Problem description
In the records below, find the line containing "Screen dimensions: 704x225" and return it together with every later line, exactly as written; pictures are to be omitted.

Given records
* * *
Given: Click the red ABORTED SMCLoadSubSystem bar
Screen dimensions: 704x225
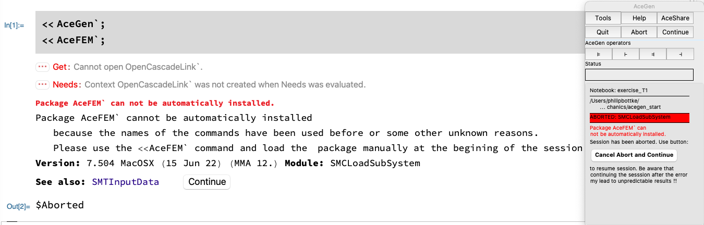Looking at the screenshot, I should [x=639, y=118].
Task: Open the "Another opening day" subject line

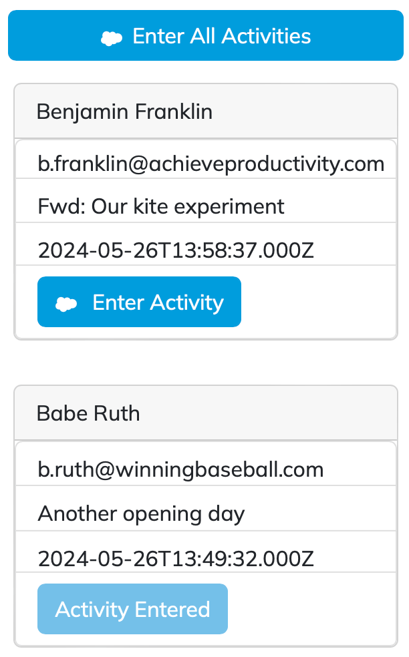Action: tap(141, 513)

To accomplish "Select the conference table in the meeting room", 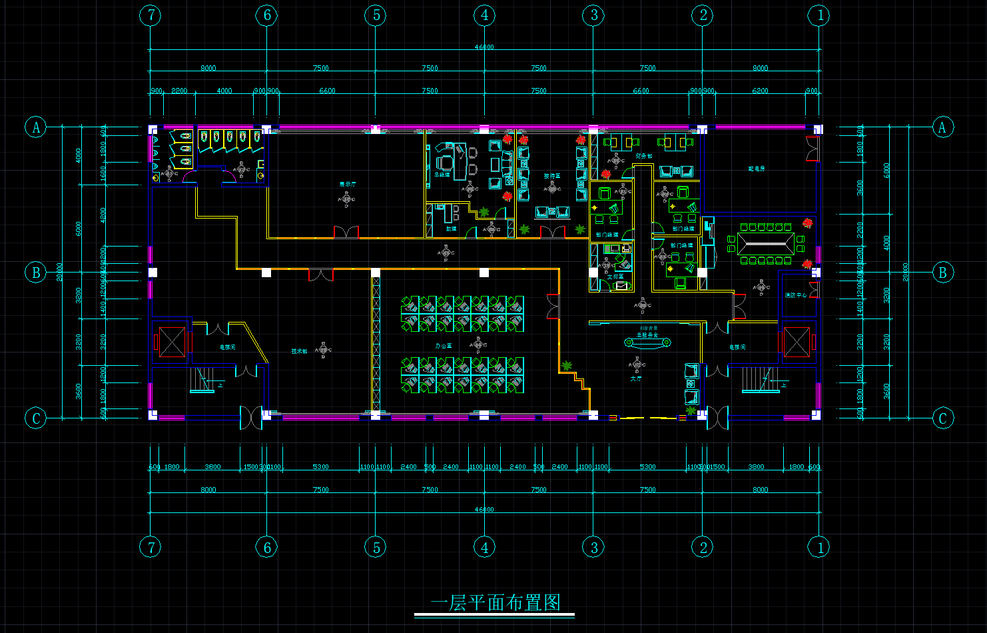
* * *
Output below
Screen dimensions: 704x225
Looking at the screenshot, I should [x=639, y=118].
Task: Open the "Another opening day" subject line

Action: tap(141, 513)

To accomplish "Select the conference table in the meeting room", 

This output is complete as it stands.